DATA ROWS:
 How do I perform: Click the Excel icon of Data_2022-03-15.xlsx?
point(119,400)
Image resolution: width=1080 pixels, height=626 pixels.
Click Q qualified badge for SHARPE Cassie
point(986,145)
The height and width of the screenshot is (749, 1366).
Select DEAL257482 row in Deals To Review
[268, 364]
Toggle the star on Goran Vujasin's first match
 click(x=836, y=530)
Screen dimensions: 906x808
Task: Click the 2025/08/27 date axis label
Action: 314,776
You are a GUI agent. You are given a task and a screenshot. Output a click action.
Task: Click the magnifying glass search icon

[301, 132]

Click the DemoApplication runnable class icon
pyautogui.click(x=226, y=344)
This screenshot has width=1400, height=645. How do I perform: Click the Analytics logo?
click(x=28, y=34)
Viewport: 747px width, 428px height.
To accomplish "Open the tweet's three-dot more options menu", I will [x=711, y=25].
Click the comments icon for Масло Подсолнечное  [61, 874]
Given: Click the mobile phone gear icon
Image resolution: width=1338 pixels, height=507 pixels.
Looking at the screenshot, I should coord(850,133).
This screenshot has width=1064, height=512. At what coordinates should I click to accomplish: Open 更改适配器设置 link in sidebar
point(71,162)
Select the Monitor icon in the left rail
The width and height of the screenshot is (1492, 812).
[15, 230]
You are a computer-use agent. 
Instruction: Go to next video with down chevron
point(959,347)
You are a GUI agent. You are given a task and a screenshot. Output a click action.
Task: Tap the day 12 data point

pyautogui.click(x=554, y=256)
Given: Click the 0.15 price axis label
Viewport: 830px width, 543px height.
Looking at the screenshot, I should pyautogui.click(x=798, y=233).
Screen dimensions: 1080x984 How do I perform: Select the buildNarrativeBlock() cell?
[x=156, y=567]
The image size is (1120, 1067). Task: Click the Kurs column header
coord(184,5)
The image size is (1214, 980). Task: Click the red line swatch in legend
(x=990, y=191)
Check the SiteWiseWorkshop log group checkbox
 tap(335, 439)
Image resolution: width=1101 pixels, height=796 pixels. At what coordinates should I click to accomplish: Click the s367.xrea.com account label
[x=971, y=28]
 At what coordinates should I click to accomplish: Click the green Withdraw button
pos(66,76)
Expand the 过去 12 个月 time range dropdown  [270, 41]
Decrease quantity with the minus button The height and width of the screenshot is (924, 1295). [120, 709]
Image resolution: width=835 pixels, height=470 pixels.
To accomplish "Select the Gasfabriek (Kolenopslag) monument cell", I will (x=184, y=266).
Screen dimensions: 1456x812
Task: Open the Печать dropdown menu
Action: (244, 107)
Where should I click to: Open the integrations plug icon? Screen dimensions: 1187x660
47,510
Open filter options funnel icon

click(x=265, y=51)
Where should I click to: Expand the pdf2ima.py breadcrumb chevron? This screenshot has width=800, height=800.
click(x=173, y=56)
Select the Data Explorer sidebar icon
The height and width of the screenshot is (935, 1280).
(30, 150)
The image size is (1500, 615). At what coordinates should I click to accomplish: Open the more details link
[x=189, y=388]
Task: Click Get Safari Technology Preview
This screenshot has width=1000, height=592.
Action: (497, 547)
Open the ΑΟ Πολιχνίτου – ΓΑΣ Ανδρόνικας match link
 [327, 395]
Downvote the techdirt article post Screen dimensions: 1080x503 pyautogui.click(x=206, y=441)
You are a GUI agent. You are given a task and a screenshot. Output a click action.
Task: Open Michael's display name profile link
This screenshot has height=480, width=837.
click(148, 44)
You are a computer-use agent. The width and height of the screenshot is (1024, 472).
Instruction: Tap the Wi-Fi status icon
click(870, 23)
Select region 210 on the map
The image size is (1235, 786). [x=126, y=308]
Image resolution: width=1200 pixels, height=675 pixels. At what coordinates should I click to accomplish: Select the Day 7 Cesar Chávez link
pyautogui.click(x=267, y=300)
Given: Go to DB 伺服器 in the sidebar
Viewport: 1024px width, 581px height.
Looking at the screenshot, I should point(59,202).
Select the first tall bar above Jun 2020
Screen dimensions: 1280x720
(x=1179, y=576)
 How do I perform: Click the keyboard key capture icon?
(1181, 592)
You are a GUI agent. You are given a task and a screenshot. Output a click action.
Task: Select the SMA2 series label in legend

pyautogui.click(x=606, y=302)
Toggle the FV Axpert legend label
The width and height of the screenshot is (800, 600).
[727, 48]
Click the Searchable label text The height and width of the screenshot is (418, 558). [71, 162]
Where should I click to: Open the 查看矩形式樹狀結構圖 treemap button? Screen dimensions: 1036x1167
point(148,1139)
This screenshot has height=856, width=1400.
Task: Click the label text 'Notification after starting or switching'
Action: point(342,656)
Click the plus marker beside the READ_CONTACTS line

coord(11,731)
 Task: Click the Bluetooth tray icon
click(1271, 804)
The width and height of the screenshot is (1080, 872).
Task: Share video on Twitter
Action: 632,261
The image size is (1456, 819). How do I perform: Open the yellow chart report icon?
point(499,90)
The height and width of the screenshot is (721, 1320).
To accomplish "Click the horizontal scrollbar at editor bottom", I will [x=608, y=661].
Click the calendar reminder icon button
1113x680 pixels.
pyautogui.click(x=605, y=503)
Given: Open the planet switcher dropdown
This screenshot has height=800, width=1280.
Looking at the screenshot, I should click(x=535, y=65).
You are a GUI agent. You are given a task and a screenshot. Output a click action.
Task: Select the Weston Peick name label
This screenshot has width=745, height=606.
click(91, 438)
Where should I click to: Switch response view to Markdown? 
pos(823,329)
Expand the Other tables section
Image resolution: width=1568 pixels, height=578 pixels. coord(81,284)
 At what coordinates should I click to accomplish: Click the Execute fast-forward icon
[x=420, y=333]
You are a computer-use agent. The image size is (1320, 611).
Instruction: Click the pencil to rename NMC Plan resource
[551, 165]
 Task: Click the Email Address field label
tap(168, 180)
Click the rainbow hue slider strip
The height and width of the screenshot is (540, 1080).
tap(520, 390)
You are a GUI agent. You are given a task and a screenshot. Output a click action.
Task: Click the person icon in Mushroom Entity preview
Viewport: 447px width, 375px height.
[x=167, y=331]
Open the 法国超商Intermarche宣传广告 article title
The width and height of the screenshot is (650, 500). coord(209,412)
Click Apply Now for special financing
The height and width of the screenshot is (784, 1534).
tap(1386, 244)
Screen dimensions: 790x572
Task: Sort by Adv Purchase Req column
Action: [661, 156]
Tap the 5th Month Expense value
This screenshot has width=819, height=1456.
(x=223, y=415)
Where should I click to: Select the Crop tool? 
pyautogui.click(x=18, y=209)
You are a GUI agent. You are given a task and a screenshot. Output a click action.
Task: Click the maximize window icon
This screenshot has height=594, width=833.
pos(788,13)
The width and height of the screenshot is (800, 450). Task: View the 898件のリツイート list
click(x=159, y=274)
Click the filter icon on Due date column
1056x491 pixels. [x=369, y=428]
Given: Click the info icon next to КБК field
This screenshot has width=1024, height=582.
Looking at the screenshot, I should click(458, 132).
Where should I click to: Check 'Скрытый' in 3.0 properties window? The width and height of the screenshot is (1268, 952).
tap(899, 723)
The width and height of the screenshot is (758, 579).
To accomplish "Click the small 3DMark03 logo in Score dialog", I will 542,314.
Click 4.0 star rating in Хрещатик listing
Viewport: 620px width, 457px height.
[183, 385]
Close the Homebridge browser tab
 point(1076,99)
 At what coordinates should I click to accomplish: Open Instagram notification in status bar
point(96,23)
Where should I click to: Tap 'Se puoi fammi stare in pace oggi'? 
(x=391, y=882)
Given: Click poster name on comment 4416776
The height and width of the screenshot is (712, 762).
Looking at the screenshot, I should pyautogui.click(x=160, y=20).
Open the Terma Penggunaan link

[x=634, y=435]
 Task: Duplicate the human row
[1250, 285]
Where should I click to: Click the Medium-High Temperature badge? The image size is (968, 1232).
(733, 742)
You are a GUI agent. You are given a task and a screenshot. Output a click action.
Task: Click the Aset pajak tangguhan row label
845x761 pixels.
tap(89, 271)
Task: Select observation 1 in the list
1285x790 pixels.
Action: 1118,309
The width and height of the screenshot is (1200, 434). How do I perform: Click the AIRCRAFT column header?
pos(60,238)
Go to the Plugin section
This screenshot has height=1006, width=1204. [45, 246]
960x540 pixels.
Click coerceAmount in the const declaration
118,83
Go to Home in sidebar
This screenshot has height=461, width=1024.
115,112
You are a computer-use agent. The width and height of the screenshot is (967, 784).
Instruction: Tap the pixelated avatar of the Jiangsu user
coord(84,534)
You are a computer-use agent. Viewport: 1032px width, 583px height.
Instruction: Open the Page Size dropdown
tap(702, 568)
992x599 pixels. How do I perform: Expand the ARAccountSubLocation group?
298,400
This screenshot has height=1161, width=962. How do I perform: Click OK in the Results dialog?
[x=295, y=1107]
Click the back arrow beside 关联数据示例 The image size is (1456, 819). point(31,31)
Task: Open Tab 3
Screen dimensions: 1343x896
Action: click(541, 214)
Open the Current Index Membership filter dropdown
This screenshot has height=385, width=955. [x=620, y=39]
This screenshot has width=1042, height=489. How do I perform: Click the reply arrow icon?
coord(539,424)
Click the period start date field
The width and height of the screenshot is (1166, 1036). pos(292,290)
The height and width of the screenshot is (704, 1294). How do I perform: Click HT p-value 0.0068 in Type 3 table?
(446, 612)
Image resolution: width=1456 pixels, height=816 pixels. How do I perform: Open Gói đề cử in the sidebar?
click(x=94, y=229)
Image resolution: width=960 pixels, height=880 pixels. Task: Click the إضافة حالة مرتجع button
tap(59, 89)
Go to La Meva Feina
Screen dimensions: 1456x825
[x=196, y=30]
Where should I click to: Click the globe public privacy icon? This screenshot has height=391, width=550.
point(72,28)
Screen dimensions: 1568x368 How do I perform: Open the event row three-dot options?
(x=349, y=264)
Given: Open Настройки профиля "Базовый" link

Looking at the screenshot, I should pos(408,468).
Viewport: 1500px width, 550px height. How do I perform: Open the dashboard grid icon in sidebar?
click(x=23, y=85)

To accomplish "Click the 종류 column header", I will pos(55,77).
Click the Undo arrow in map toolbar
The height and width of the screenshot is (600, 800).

EXERCISE DIRECTIONS:
Convert the entries from the line containing "Click the Undo arrow in map toolbar" through the end of the entries into a Markdown table with the columns Row and Line. Omit blank lines.

TASK SOLUTION:
| Row | Line |
|---|---|
| 1 | Click the Undo arrow in map toolbar |
| 2 | The height and width of the screenshot is (600, 800). |